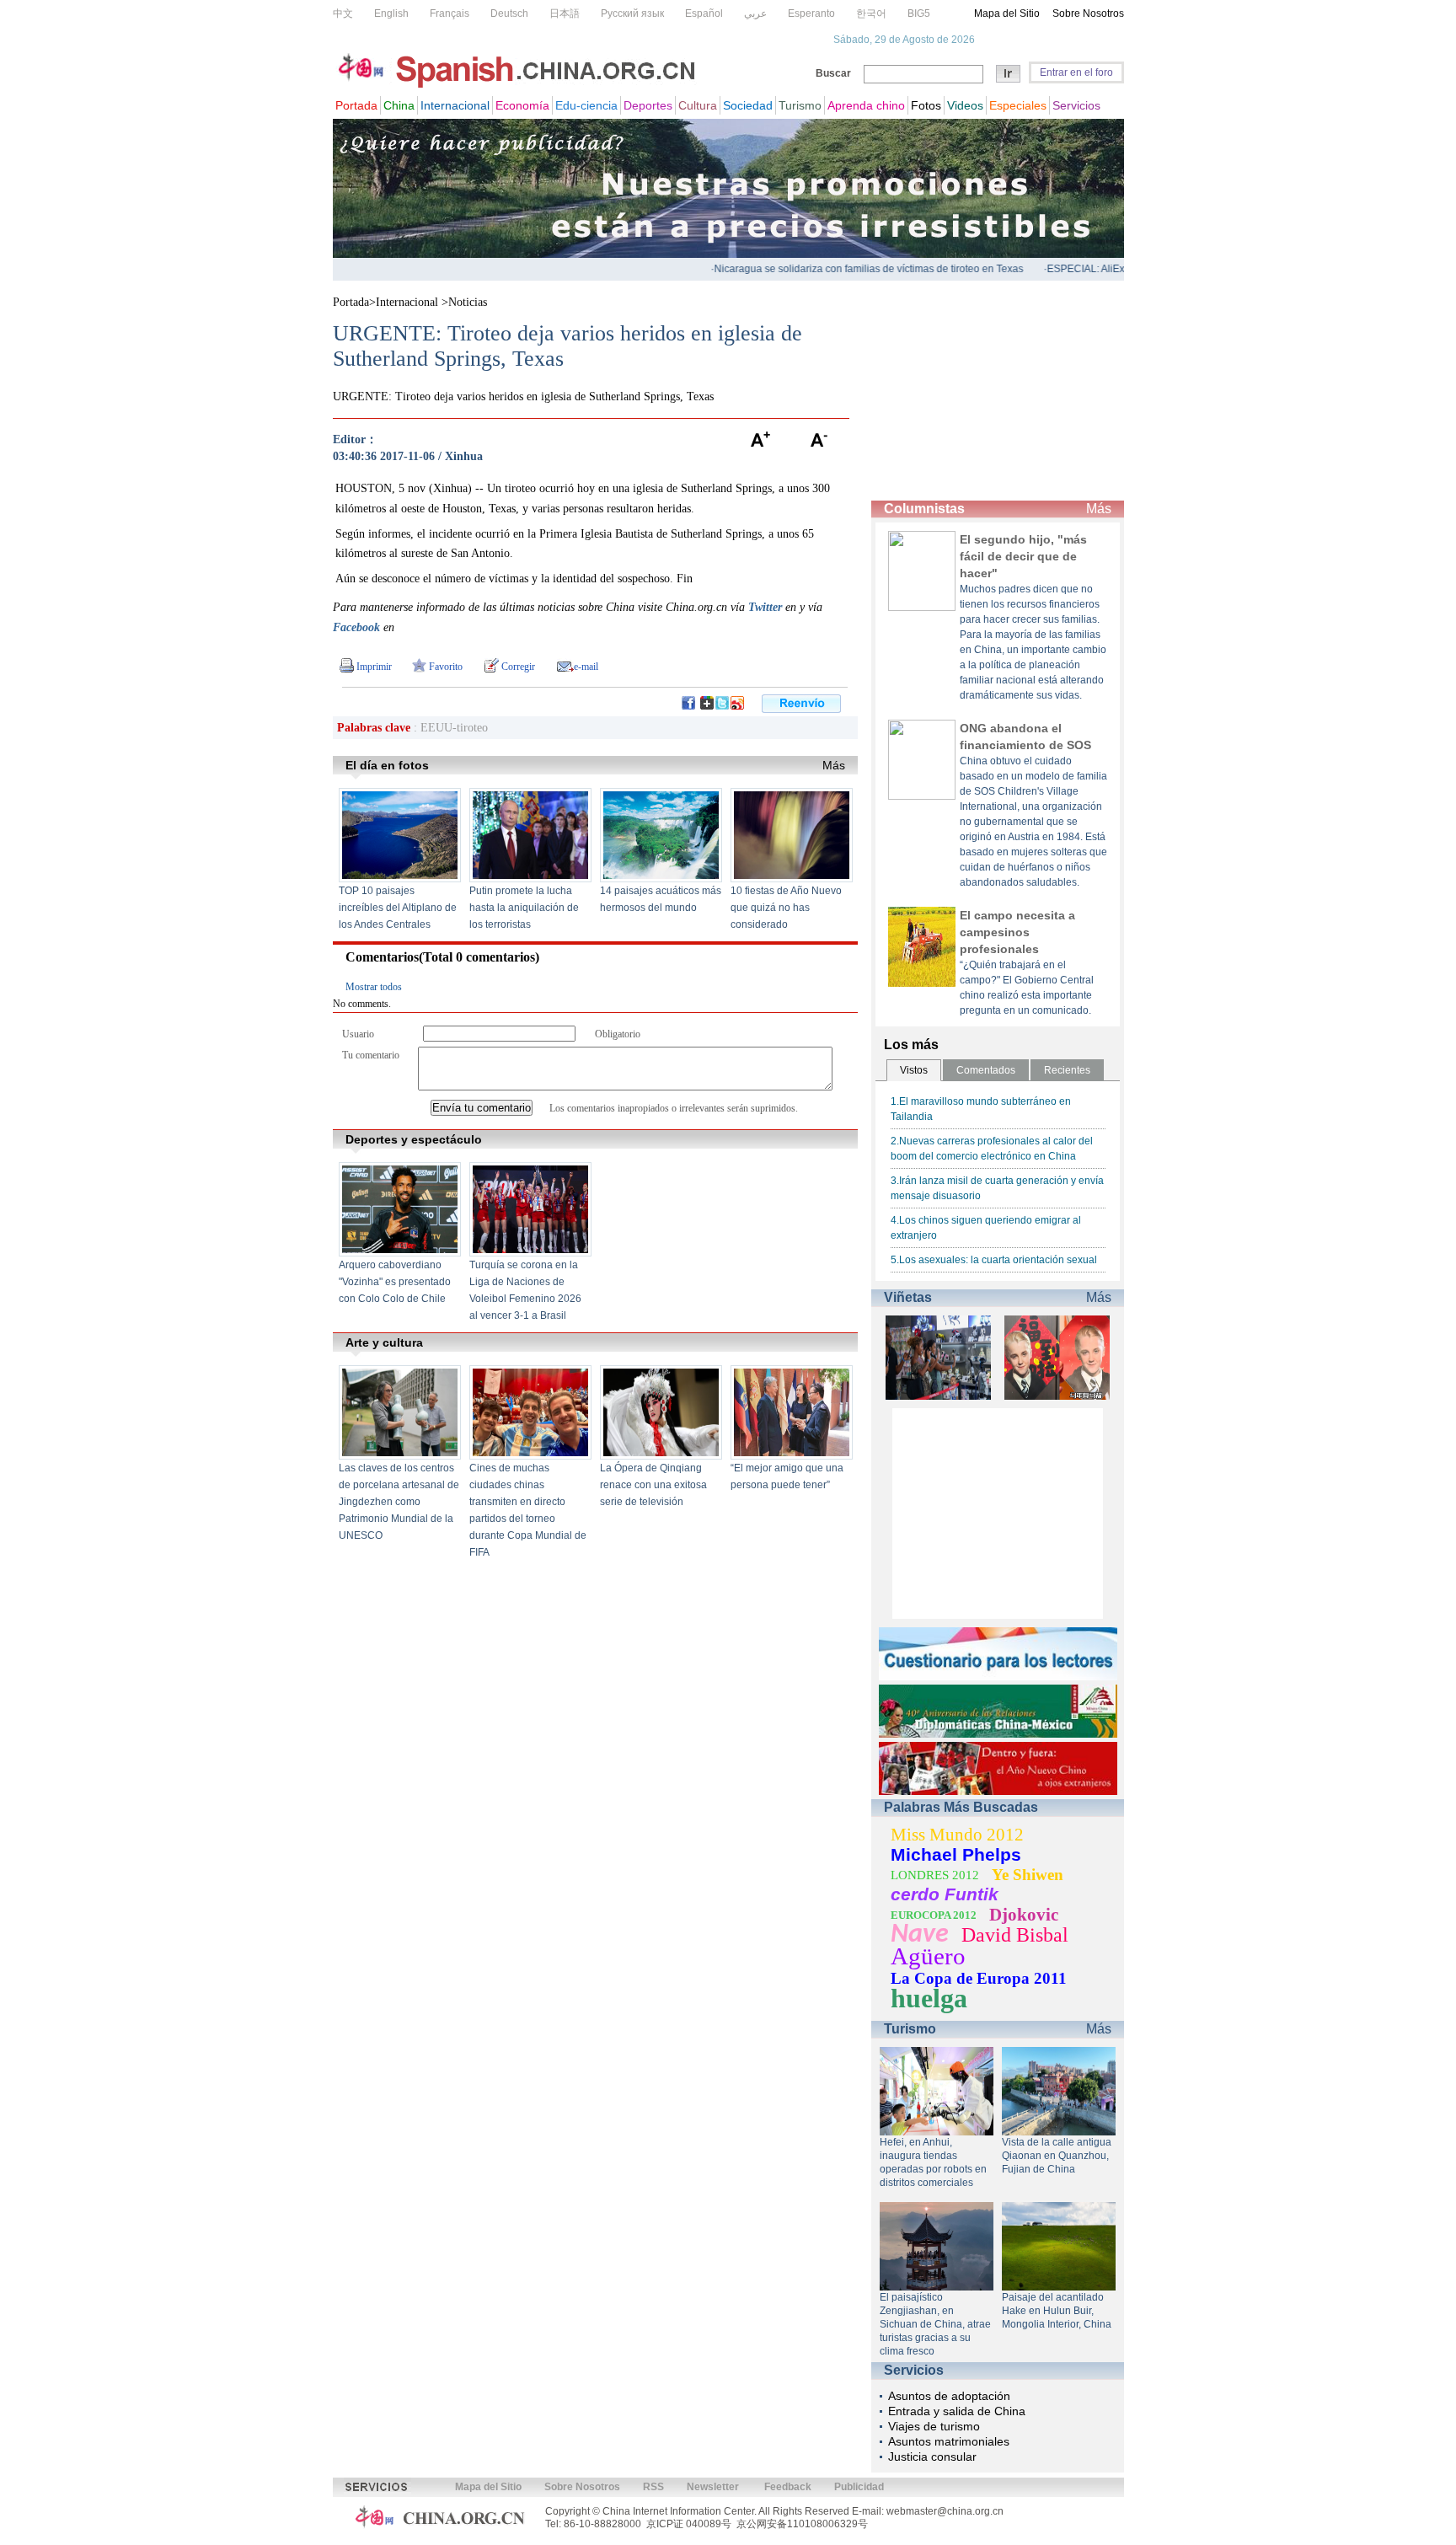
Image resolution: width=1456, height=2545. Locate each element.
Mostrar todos (373, 987)
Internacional (409, 302)
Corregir (518, 666)
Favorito (446, 666)
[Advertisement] (997, 391)
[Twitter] (722, 706)
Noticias (467, 302)
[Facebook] (688, 706)
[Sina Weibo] (737, 706)
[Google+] (707, 706)
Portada (351, 302)
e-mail (586, 666)
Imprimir (374, 666)
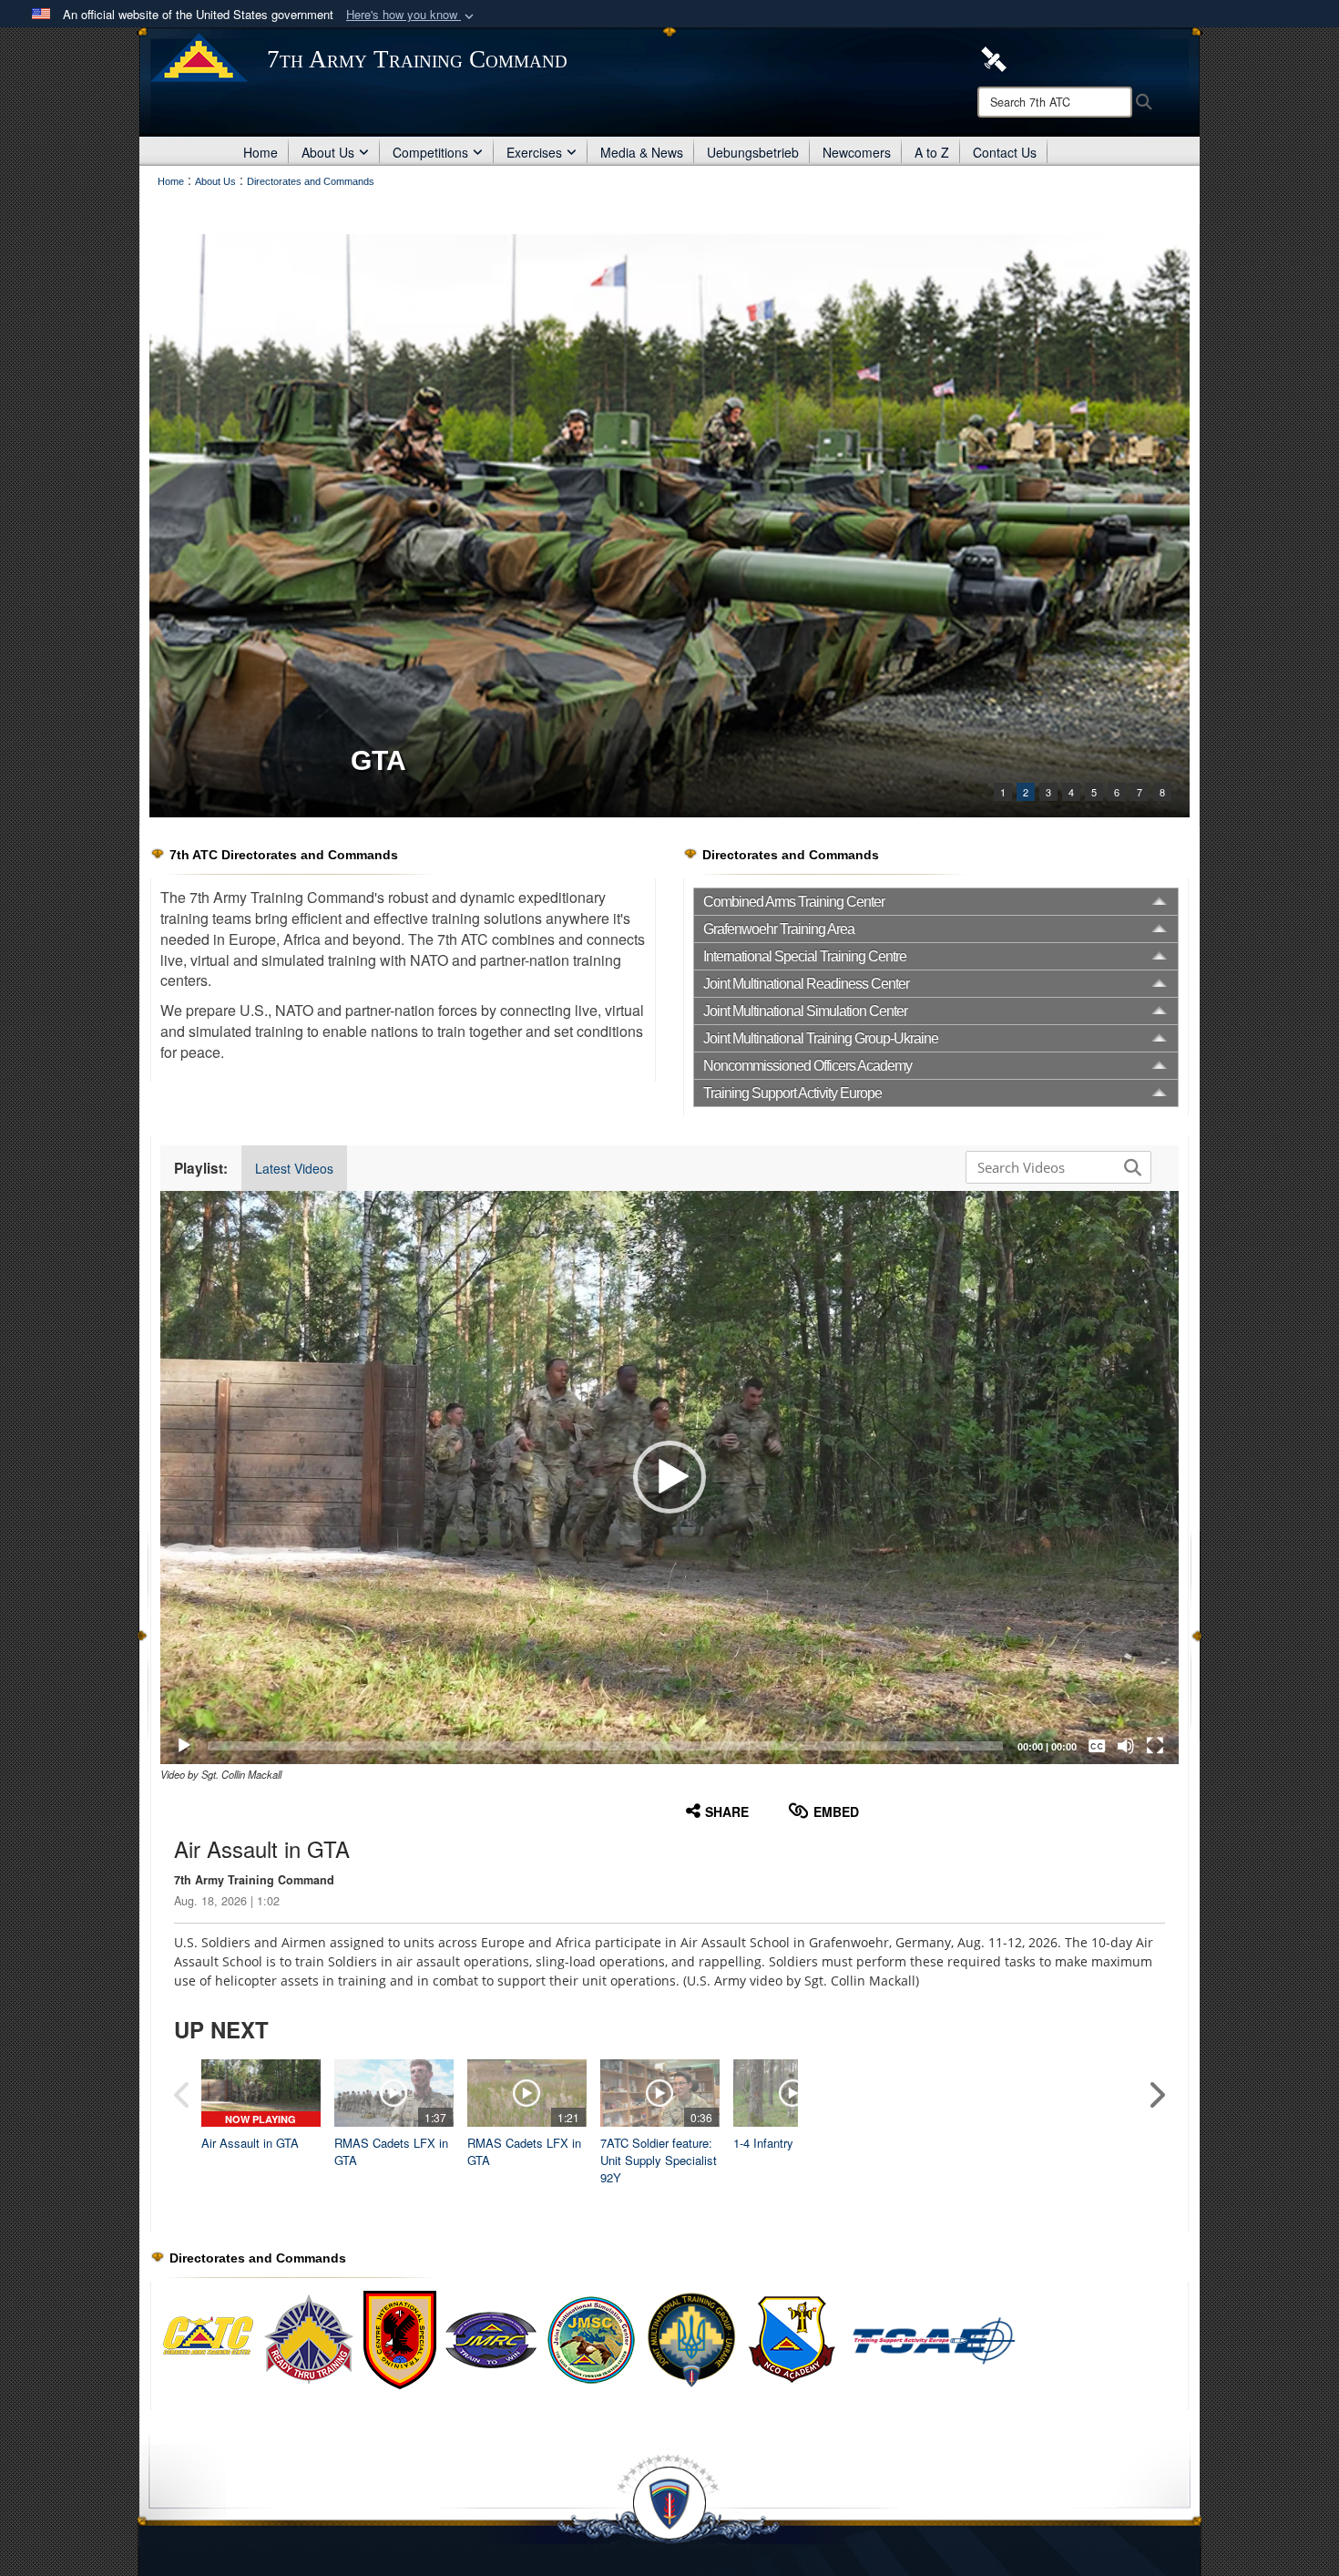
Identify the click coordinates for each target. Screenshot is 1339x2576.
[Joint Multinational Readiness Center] (491, 2339)
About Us (328, 152)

#####

### What the task asks
When you reproduce the entries above, keep every word exactly and leave out each picture.

### Solution below
Image resolution: width=1456, height=2545. Locate each element.
Mostrar todos (373, 987)
Internacional (409, 302)
Corregir (518, 666)
Favorito (446, 666)
[Advertisement] (997, 391)
[Twitter] (722, 706)
Noticias (467, 302)
[Facebook] (688, 706)
[Sina Weibo] (737, 706)
[Google+] (707, 706)
Portada (351, 302)
e-mail (586, 666)
Imprimir (374, 666)
Identify the click coordinates for each target. Screenshot is 1339x2576.
[Joint Multinational Readiness Center] (491, 2339)
About Us (328, 152)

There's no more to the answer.